This page related to RescueAI project prepared for Solution Challenge 2021 organized by Google Developer Student Clubs.
The purpose is to contribute to the Sustainable Development Goals announced by the United Nations with the RescueAI solutions which we developed using Google technologies. This project is about Reducing the Negative Effects of Natural Disasters (Target 11.5) under the title of Sustainable Cities and Communities (Goal 11).
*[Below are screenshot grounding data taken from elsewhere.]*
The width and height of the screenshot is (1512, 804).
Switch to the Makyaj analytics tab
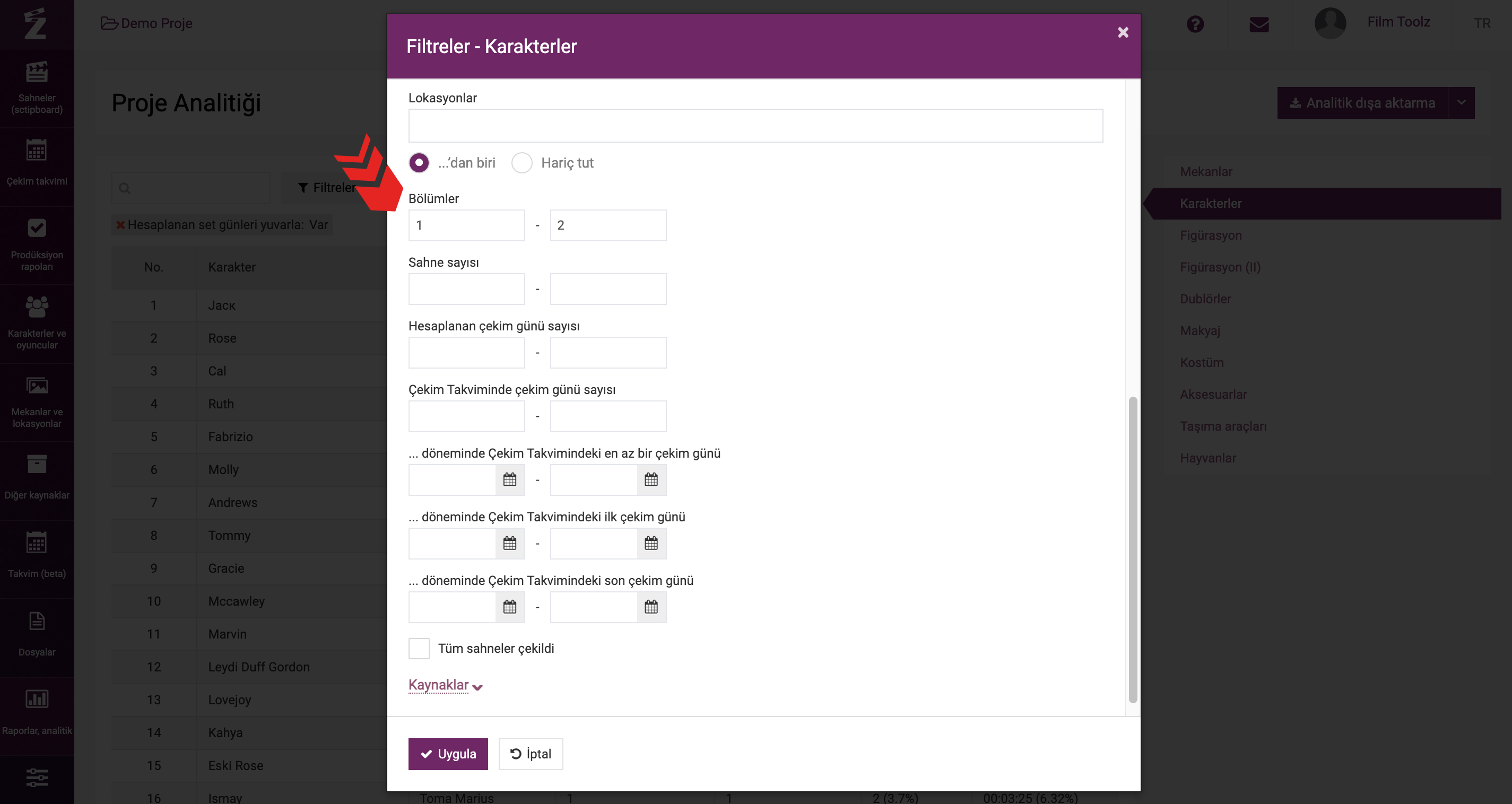1200,331

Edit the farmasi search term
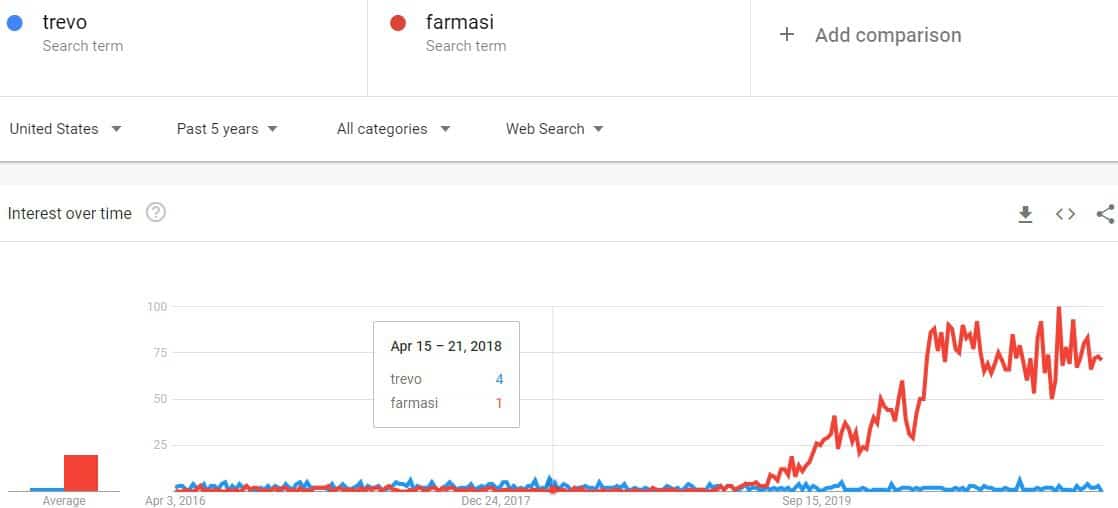click(x=460, y=22)
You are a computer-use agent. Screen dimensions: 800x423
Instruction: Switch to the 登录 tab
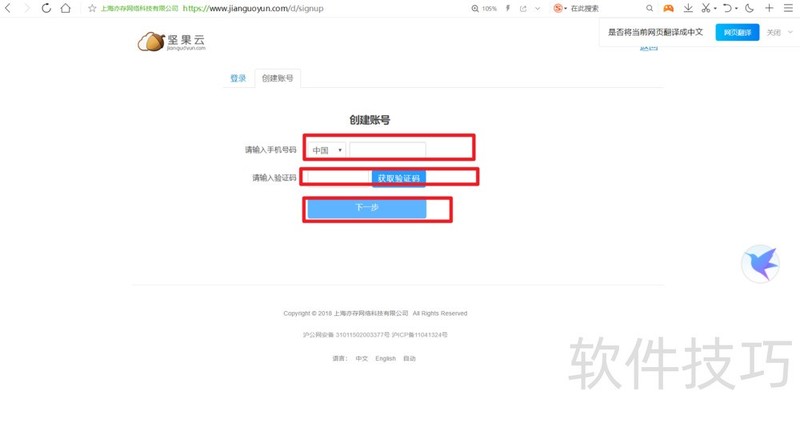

The main goal determined for RescueAI is to make the search-rescue and emergency response processes after a natural disaster more effective with Artificial Intelligence, Computer Vision and Mobile Application solutions.
- TensorFlow
- Earth Engine Apps
- Flutter
- Maps Platform API's
Thanks to Artificial Intelligence and Computer Vision methods, it was requested to provide damage detection, status information or suggestions autonomously on the disaster area with instant satellite images or drone.
In this stage, RescueAI can determine high accuracy whether buildings are Damaged or Normal with TensorFlow using the image data obtained from Google Earth Engine Apps. Natural disaster in Sint-Maarten, an island country in the Caribbean, has been chosen to serve as an exemplary case for testing RescueAI algorithm. This island was severely damaged by Hurricane Irma, Category 5, on September 6, 2017, and hundreds of houses were destroyed. In the following images taken from Google Earth Engine Apps, the disaster situation of the region examined before and after the hurricane is indicated.
Before Hurricane
After Hurricane
For the sample case model, 50 different houses damaged after the disaster were randomly selected in this area. As in the example below, a total of 100 selected houses before and after the disaster were collected in the test_images folder and made ready to test the model.
Transfer Learning applications were preferred due to hardware limitations and the desire to create a professional deep learning model. With the trained Deep Learning model obtained from the scientific study encountered during the literature review, the process was accelerated with Transfer Learning through TensorFlow.
You can find detailed information about the scientific study titled Structural Building Damage Detection with Deep Learning: Assessment of a State-of-the-Art CNN in Operational Conditions here. For the RescueAI Deep Learning model, the model with a total of 2,336,725 parameters trained with the images taken by the Unmanned Aerial Vehicle in this study was preferred.
Although the test accuracy of the model on the specified study is 90.8%, the accuracy rate of the test of 100 random images selected in this project is 81%. The reasons for the difference are related to the quality of the images taken on the map and the different positioning methods. Below is the Confusion Matrix regarding the test results from RescueAI's first model. With 0.8257, the F1 Score result is sufficient for now.
Confusion Matrix
Confusion Matrix Result
If we look at the random results taken from the test images prepared for the deep learning model as seen below, it is stated whether the 11 images selected out of 100 images are "Normal" or "Damaged". PC represents the Predicted Class and AC represents the Actual Class. Looking at the example, there is only 1 case of incorrect classification out of 11 images.
Test Result
Thanks to the Mobile Application Developed with Flutter, it is aimed that the teams in the disaster area can follow the situation instantly on the map. In addition, a simple, user-friendly RescueAI application has been designed in the region with main functions such as disaster information, support points, unmanned aerial vehicle information, communication network for teams, help request and status reporting. It is quite suitable for development with its side functions and AI solutions to be added. The design interfaces of the RescueAI brand are shown in the mock-up below.
The map used in the application was created using API's provided by Google Maps Platform.